Making sense of data cleaning: Variability, Structured & unstructured data

Today’s technology generates huge amount of data, which has become an essential business driver. This data requires efficient protection and management to effectively drive business continuity.

Big data is a term we often hear now days in combination with data analytics or Business Intelligence (BI). Big data refers to data sets or combinations of data sets whose size (volume), complexity (variability), and rate of growth (velocity) make them difficult to be captured, managed, processed or analyzed by traditional methods and technologies.

The complexity of this “big data” is primarily driven by both structured and unstructured data. Social media generates a large amount of unstructured data every second and is growing at a rapid pace. Anything you do today on the Internet generates data. This data can be useful to drive business decisions. If not, then it is termed “dirty data”.

With data inputs and updates changing every second it is important to wean out the errors and duplicates. Using the ‘correct’ data is essential for meaningful analytics, those in turn will help make data driven business decisions. Systems need to be integrated with this critical process of continuously cleaning the incoming data.

Transforming the growing amount of data into actionable information to support strategic and tactical decision making has become critical to gain that competitive edge in today’s business organizations.

Variability in Big data refers to changes in data rate, format/structure, semantics, and/or quality that impact the supported applications, analytics, or problems. Specifically, variability is seen as a change in one or more of the other Big Data characteristics.

Separating the chaff from the wheat is known as Data cleaning in Information technology. It is also called data cleansing or scrubbing. This deals with detecting and removing errors and inconsistencies from data in order to improve the quality of data. In single data collections, invalid data can be cleaned easily, but is still a time consuming process. When multiple data sources are integrated- like in a global web-based information system, there is a significant need for data cleaning. This is because the sources may contain redundant data in different representations. In order to provide access to accurate and consistent data, consolidation of different data representations and elimination of duplicate information become necessary.

In data warehouses, data cleaning is a major part of the ETL process and is considered to be one of the biggest problems in data warehousing. Data from multiple sources needs to be extracted, transformed, and combined, during query runtime. This can cause significant processing delays making it difficult to achieve acceptable response times.

What is a satisfactory data cleaning approach?

It should help detect and remove all major inconsistencies both in individual data sources and when integrating multiple sources.
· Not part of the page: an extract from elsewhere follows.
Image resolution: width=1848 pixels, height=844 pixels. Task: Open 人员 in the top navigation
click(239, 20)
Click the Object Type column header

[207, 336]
It should employ tools that can limit manual inspection, lessen programming time, and be extensible to engage any additional sources.

Data Cleaning in isolation is not advised. But, it should be performed in combination with schema-related data transformations based on comprehensive metadata.

To reduce costs and time related functions, mapping functions for data cleaning and other data transformations should be specified in a declarative way for reuse, especially for query processing.

Establishing a workflow infrastructure should be integrated to execute all data transformation steps for multiple sources and large data sets in a reliable and efficient way.

Dirty data can be transformed into clean data with the use of a combination of automatic and manual data cleansing techniques. Extensive validation processes can be run that include matching data against known reference sets and using full regular expression validation that validates files that are well formed and UTF-8 encoded.

It should be remembered that outdated, inaccurate, or duplicate data would not drive optimal decisions. Markets are in constant flux as is the data is generated in large quantities resulting in Big Data complexities. If data is inaccurate, it is harder to track and nurture, and present insights that may be flawed hampering business leads. Business strategy should be based on up-to-date and accurate data not duplicate information. Better decision-making is the result of clean and accurate data!